The project, dubbed “HGP-Write: Testing Large Synthetic Genomes in Cells” (where HGP stands for Human Genome Project), continues the work of the original HGP global research project, completed in 2003.
The first HGP was intended to “read” the sequence of the three billion base pairs that make up human DNA. Now, the goal is more ambitious. Scientists hope to “write” the whole human genome by synthesizing all those units from chemicals.
If accomplished, the work could lead to DNA modification, considered a step toward human cloning.
Heated ethical debates among scientists and other experts pointed to the need for a broader public discussion.
Others asked whether it is ethical to develop technologies without clearly positing possible outcomes.
“Our ability to understand what to build is so far behind what we can build,” said Dr. Jeremy Minshull, a DNA synthesis company chief executive, who refused to come to the Harvard meeting. “I just don’t think that being able to make more and more and more and cheaper and cheaper and cheaper is going to get us the understanding we need.”

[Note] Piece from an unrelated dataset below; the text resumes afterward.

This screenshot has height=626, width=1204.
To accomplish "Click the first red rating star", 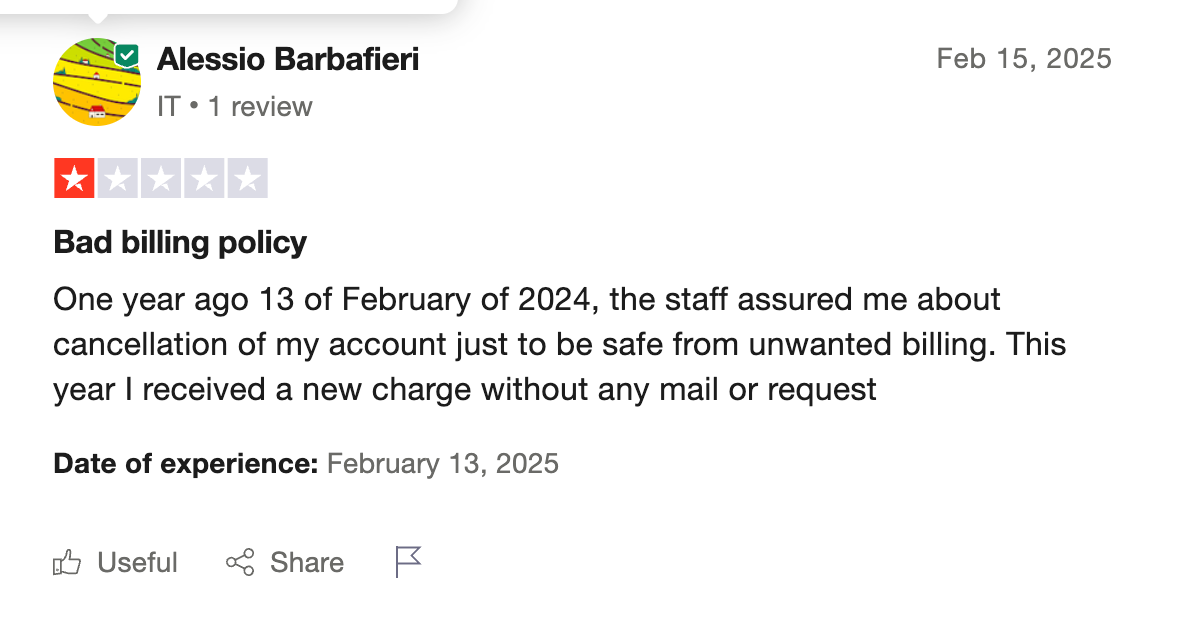I will [x=74, y=179].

“Would it be O.K., for example, to sequence and then synthesize Einstein’s genome?” Drew Endy, a bioengineer at Stanford, and Laurie Zoloth, a bioethicist at Northwestern University, wrote in a piece commenting on the proposed project. “If so how many Einstein genomes should be made and installed in cells, and who would get to make them?”
Previous work of this kind, completed by a team including Craig Venter in 2010, managed to synthesize what is termed as a form of synthetic life, in the form of a comparatively small bacterium genome.
“HGP-Write” is now in the idea stages, Church said, adding that the founders want to attract companies, foundations and the federal government to participate in the project.